A cura di Daniela Scafaro
Oltre 700.000 adolescenti negli USA vengono sottoposti alle cosiddette "terapie riparative", purtroppo legali in moltissimi stati.
Questo è
quello che si legge sullo schermo nero, a chiusura del film e che dà la misura
dell’orrore appena visto, lasciando sgomenti.
Il film,
tratto dall’autobiografia “Boy Erased: A
Memoir” di Garrad Conley, fornisce allo spettatore un assaggio della
crudeltà degli approcci riparativi, volti al ri-orientamento all’eterosessualità
di uomini gay e donne lesbiche e, pur mostrando solo una parte della follia che
attraversa questi luoghi, il senso di angoscia che trasmette raggiunge picchi
altissimi.
Il
protagonista è Jared, un ragazzo che vive in Arkansas in una famiglia fortemente
religiosa e che, a seguito del suo coming
out, viene indirizzato da questi ad un programma - “Love in Action” - per la riconversione del suo orientamento
sessuale.
“Fingi finché non riesci!” il
motto di questo luogo che annienta le identità dei giovani “ospiti”
cancellandone spontaneità, legami e affetti.
Costretti a
spogliarsi di tutti i propri effetti personali, vestiti tutti uguali con solo
un’etichetta a segnalarne il nome, “accolti” con la consegna di un manuale che
impone rigide regole di comportamento (gonne al ginocchio per le ragazze, niente masturbazione, niente pornografia,
niente contatti fisici con gli altri, obbligo di andare al bagno accompagnati
etc.), spinti a ricalcare una presunta maschilità ideale attraverso
l’insegnamento di pose da macho,vengono convinti che sia possibile rintracciare
delle cause per la loro “condizione” e istigati a tal fine alla ricerca di
degenerazioni/perversioni (disagio mentale, alcolismo, omosessualità, aver
fatto parte di bande etc.) dei componenti del proprio genogramma, in un lavaggio
del cervello il cui violento e pericoloso messaggio è: "sii altro da te stesso!".

## COSA FARE
Estrai per intero il testo sul film tratto dall'autobiografia di Garrad Conley, senza cambiare nulla. I dati hanno un'origine diversa da quella del testo.

## MATERIALE FORNITO
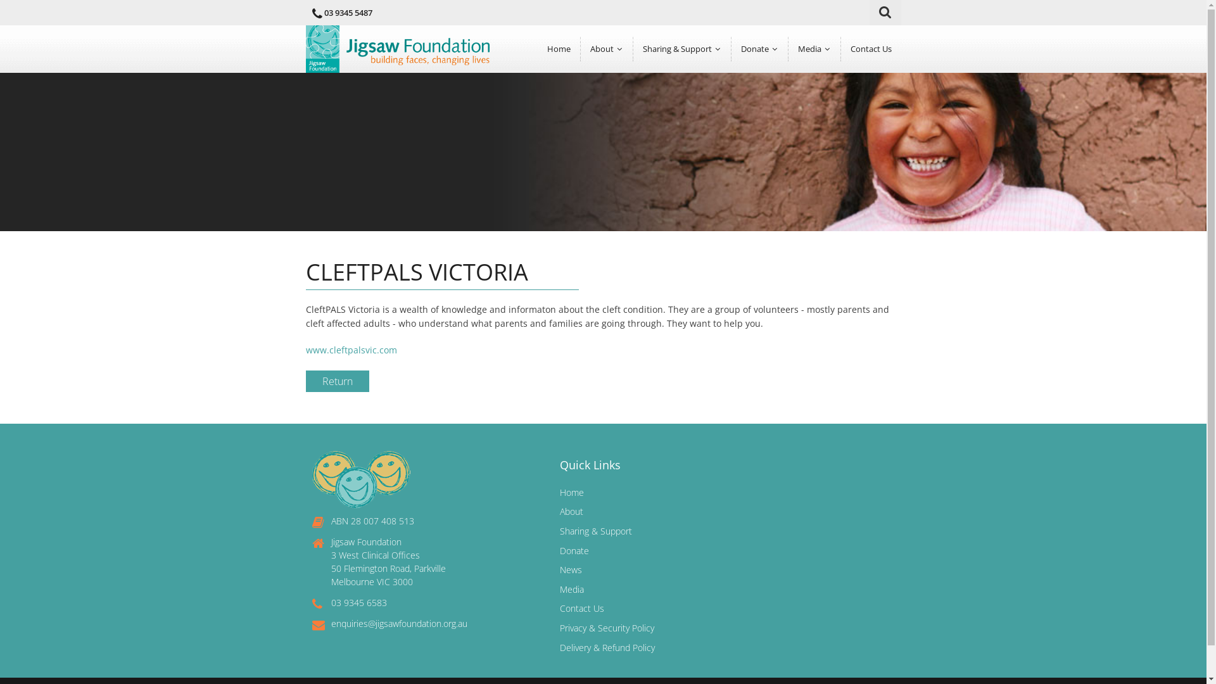 This screenshot has width=1216, height=684. I want to click on 'Search', so click(887, 12).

## COMPITO SVOLTO
A cura di Daniela Scafaro
Oltre 700.000 adolescenti negli USA vengono sottoposti alle cosiddette "terapie riparative", purtroppo legali in moltissimi stati.
Questo è
quello che si legge sullo schermo nero, a chiusura del film e che dà la misura
dell’orrore appena visto, lasciando sgomenti.
Il film,
tratto dall’autobiografia “Boy Erased: A
Memoir” di Garrad Conley, fornisce allo spettatore un assaggio della
crudeltà degli approcci riparativi, volti al ri-orientamento all’eterosessualità
di uomini gay e donne lesbiche e, pur mostrando solo una parte della follia che
attraversa questi luoghi, il senso di angoscia che trasmette raggiunge picchi
altissimi.
Il
protagonista è Jared, un ragazzo che vive in Arkansas in una famiglia fortemente
religiosa e che, a seguito del suo coming
out, viene indirizzato da questi ad un programma - “Love in Action” - per la riconversione del suo orientamento
sessuale.
“Fingi finché non riesci!” il
motto di questo luogo che annienta le identità dei giovani “ospiti”
cancellandone spontaneità, legami e affetti.
Costretti a
spogliarsi di tutti i propri effetti personali, vestiti tutti uguali con solo
un’etichetta a segnalarne il nome, “accolti” con la consegna di un manuale che
impone rigide regole di comportamento (gonne al ginocchio per le ragazze, niente masturbazione, niente pornografia,
niente contatti fisici con gli altri, obbligo di andare al bagno accompagnati
etc.), spinti a ricalcare una presunta maschilità ideale attraverso
l’insegnamento di pose da macho,vengono convinti che sia possibile rintracciare
delle cause per la loro “condizione” e istigati a tal fine alla ricerca di
degenerazioni/perversioni (disagio mentale, alcolismo, omosessualità, aver
fatto parte di bande etc.) dei componenti del proprio genogramma, in un lavaggio
del cervello il cui violento e pericoloso messaggio è: "sii altro da te stesso!".